■ PROBLEM STATEMENT
Print out each entry below in full, exactly as given, excluding pictures.

Stored items
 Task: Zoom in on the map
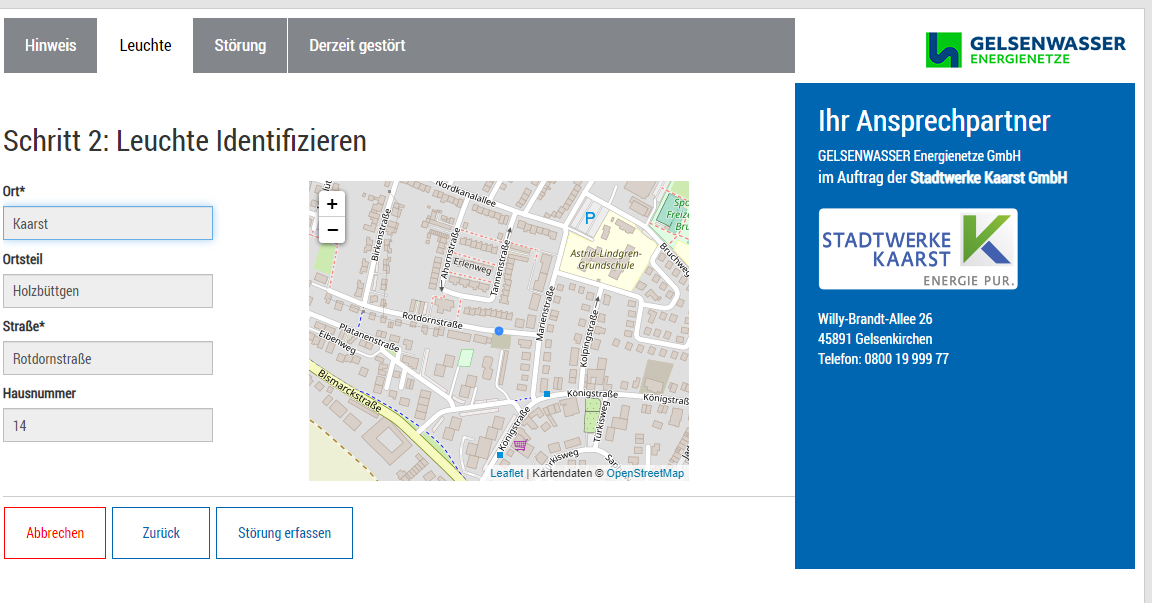click(x=332, y=204)
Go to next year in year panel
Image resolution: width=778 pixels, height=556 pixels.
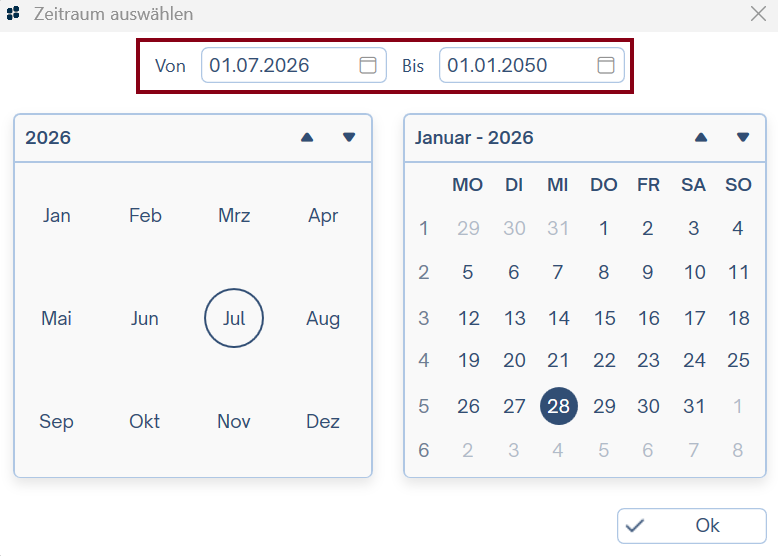(349, 138)
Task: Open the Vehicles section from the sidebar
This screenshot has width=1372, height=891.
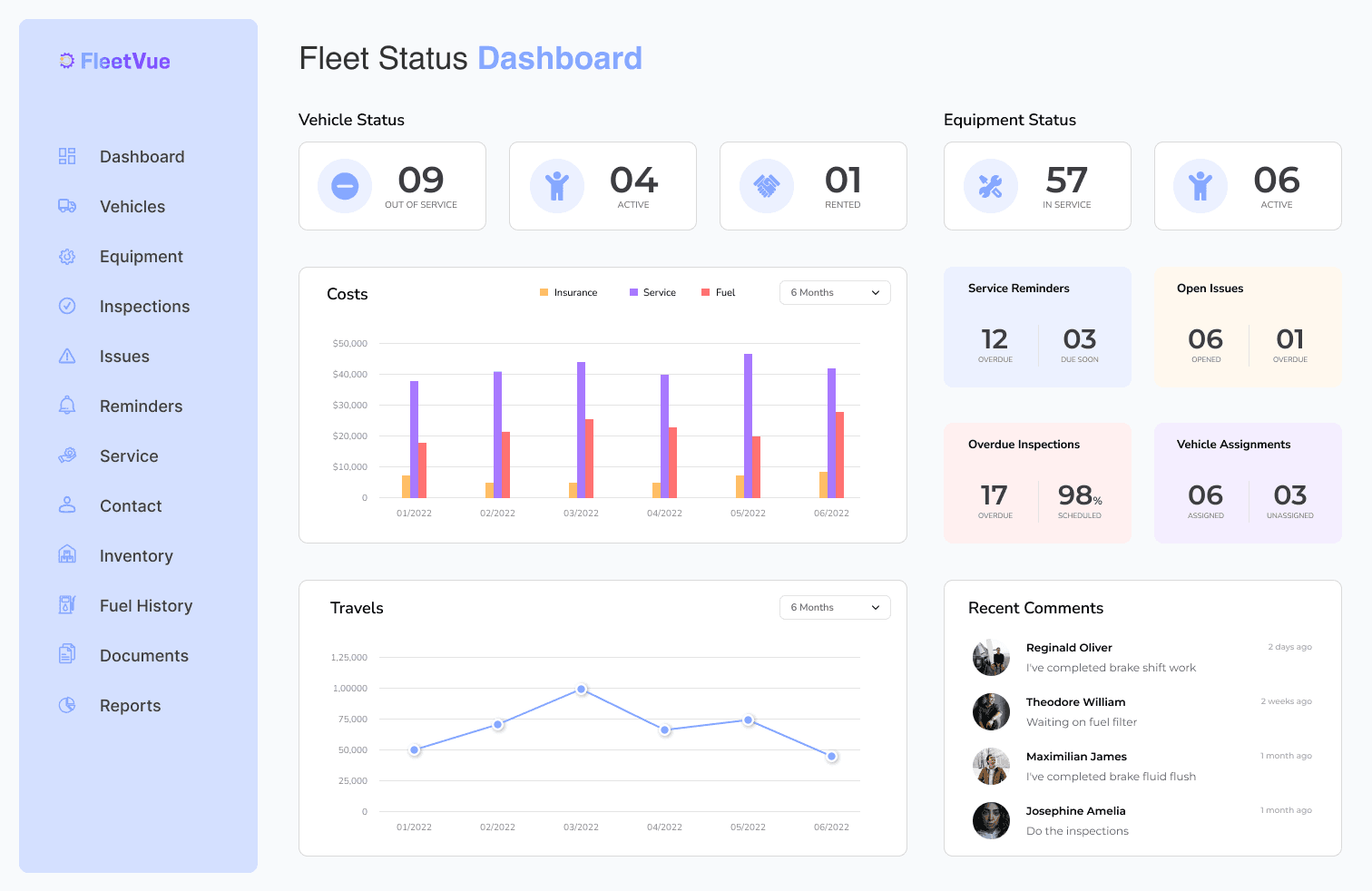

■ REPLY TO THE TASK
 Task: Zoom in on the map
click(x=332, y=204)
Go to next year in year panel
Image resolution: width=778 pixels, height=556 pixels.
(349, 138)
Task: Open the Vehicles section from the sidebar
This screenshot has width=1372, height=891.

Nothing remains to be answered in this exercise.